● Excerpted passage
%%

The future of Southend United Football Club hangs in the balance. A petition by His Majesty’s Revenue and Customs (HMRC) to have the club wound up over unpaid tax liabilities has just been adjourned by the high court until March. The court had previously granted one stay of execution from November to January, but agreed another after being persuaded by lawyers for the fifth-tier club that it may yet clear its debts.
It comes shortly after Scunthorpe United, another club from the same division, received a similar winding-up petition earlier this month. Both clubs are around 120 years old and were in recent times playing football in the Championship, English football’s second tier: Southend in 2007 and Scunthorpe in 2013.
Without a change in fortunes both clubs will go the same way as numerous other clubs that have been liquidated in recent years, such as New Brighton (1983), Aldershot (1992), Bury (2019) and Macclesfield Town (2020).
Behind every collapse is a story of people losing their jobs and investors losing money, but the community uniquely suffers too. It often has to endure a lengthy period of uncertainty, perhaps taking regular abuse from rival supporters. And when the worst comes to the worst, lots of businesses that rely on the club get hit by the fall out.
Supporters of a collapsed club will often start a new outfit with a similar name at the bottom of the football league pyramid and start climbing again – Wimbledon, Aldershot and Accrington Stanley are examples. But by then, so much damage has been done that could have been avoided. So what can be done to keep clubs like these in business?

%%

● Entries provided

%%

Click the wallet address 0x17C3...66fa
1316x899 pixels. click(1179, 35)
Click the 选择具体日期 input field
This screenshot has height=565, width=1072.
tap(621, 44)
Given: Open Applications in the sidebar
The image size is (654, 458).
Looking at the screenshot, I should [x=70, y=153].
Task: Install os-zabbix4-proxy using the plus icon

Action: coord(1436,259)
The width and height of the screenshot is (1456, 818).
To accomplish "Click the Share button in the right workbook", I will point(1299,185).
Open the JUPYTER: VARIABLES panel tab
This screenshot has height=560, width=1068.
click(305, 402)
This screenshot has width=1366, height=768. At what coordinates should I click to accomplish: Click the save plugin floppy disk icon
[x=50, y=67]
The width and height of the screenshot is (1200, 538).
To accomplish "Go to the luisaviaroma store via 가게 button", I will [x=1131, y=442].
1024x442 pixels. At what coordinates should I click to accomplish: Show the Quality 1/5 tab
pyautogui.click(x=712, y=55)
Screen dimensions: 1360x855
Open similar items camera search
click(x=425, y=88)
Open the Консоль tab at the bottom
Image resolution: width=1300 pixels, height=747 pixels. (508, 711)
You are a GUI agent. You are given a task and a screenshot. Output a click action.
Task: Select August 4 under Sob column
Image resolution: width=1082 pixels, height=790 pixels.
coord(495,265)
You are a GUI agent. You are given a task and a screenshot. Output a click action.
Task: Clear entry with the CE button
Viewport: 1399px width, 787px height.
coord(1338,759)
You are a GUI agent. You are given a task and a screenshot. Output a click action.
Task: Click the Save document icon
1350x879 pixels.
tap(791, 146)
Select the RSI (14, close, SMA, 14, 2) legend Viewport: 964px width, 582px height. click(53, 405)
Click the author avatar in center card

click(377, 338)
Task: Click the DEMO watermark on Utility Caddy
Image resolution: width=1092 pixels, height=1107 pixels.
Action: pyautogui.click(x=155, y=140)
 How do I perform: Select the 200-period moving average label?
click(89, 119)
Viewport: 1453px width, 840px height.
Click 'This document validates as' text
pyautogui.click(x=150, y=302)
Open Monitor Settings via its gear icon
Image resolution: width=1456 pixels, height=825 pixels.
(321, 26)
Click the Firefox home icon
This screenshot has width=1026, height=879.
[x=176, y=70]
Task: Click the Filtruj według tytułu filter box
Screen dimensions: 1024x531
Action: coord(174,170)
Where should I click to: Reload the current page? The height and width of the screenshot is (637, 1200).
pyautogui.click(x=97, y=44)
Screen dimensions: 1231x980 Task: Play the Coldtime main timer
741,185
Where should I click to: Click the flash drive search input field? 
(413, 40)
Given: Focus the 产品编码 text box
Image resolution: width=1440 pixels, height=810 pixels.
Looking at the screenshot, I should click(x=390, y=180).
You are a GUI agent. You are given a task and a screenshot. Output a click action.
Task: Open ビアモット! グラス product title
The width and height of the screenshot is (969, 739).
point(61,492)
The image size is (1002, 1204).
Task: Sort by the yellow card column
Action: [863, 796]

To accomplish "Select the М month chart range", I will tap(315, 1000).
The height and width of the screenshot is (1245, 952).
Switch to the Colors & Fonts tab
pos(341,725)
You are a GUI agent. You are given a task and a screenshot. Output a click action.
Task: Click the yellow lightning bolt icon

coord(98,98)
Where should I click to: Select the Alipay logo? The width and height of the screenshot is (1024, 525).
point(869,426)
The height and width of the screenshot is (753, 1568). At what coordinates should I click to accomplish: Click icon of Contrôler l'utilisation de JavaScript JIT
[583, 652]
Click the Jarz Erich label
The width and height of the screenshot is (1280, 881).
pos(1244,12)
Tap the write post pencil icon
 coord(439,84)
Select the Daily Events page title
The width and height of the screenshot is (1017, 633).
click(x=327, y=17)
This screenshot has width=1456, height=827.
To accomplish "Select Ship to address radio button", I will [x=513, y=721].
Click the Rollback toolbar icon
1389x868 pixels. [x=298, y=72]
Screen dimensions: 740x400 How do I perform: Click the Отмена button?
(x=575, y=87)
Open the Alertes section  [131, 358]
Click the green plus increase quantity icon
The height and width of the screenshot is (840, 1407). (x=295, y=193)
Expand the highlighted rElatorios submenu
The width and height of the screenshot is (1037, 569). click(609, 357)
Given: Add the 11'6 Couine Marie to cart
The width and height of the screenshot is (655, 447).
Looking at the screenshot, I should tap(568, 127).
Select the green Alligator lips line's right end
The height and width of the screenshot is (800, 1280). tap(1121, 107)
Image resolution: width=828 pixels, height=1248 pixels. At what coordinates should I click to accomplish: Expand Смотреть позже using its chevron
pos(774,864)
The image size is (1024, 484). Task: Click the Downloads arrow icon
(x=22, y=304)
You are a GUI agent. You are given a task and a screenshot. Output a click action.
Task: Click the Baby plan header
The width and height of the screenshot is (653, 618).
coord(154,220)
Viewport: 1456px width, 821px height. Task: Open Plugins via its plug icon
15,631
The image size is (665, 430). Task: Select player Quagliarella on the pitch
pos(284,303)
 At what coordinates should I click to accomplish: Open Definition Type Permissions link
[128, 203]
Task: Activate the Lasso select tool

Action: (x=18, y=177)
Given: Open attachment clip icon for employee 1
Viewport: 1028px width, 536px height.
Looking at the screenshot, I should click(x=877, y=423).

%%

● What to do
1. In the Southend United article, until what month has the high court adjourned the HMRC winding-up petition?
2. Copy the Southend United article from "It comes shortly" to "Scunthorpe in 2013.".
3. List every club that the Southend United article names as liquidated in recent years, with the year it gives for each.

● Results by task
1. March

2.
It comes shortly after Scunthorpe United, another club from the same division, received a similar winding-up petition earlier this month. Both clubs are around 120 years old and were in recent times playing football in the Championship, English football’s second tier: Southend in 2007 and Scunthorpe in 2013.

3.
- New Brighton (1983)
- Aldershot (1992)
- Bury (2019)
- Macclesfield Town (2020)